Investment fund: 966$ (9.66$ a share)
GIC: 1032$ (using Tangerine's calculator)

In this absolute worst-case scenario, I end up with ~94% of the money you have now available.
But let's say you chose a 2-year GIC instead, which has a rate of 1,65%. So 2 years after, on May 30, 2010:

Investement fund: 998$ ($9.98 a share)
GIC: 1052$.

Still ending up with ~95% of the money. What about a 3-year GIC, with a rate of 1,90%? So 3 years after, on May 30, 2011:

Investment fund: 1066$
GIC: 1077$

Doing 99% of the GIC's performance, it's getting good! What about a 4-year GIC, with a rate of 2,20%?

Investment fund: 1079$
GIC: 1111$

Oops, down to 97%. Still comparable results though. What about a 5-year GIC, with a rate of 2,55%?

Investment fund: 1137$
GIC: 1155$

Still doing 98%. At this point the GIC can't do any better because there aren't longer-term GICs with more interest (at least as far as what Tangerine offers).

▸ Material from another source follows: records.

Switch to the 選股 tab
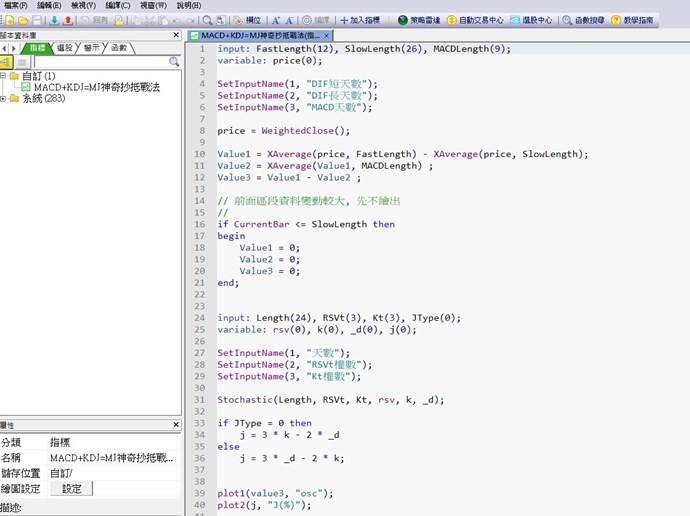 pos(65,47)
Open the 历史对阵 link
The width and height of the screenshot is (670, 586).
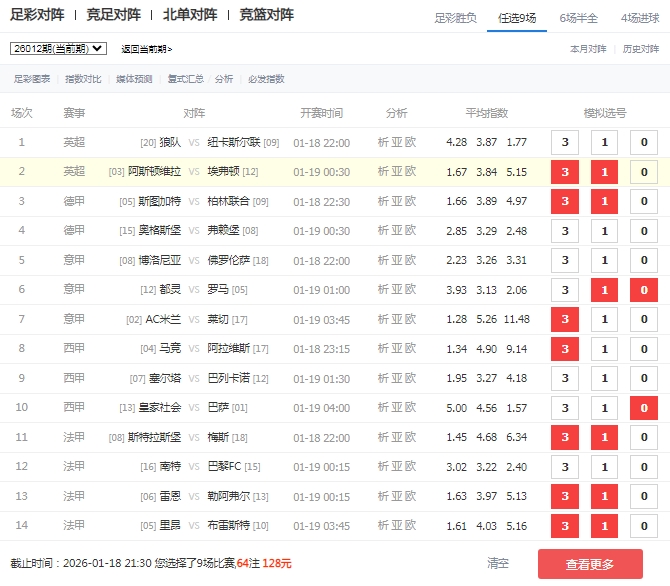[x=641, y=48]
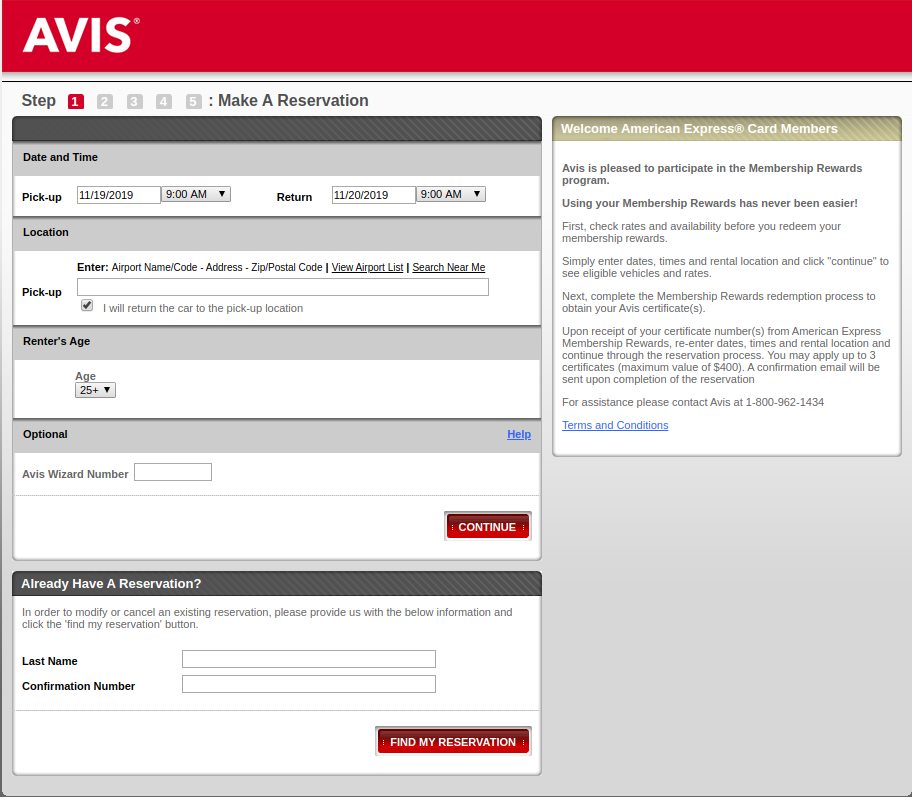
Task: Open the pick-up time dropdown
Action: (x=196, y=194)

So what's the point I'm trying to make? Well I was trying to answer for myself the question of "is it ever worth putting money in a GIC vs a conservative bonds/stock funds like Tangerine's Balanced Income? Using the available data from the past 6 years and choosing the absolute most unlucky timing, we can see that yes the GIC did consistently better (and continues doing so well into 2013 and even 2014), but only slightly. Choosing almost any other point on the timeline, the GIC ends up worse or much worse. The Balanced Income fund has an average return rate of 4,50% since its creation before the 2008 crisis so that's more in line with what to expect generally speaking, and that's almost double of even the 5-year GIC. Also, the fund offers much more flexibility because money can be taken out at any time.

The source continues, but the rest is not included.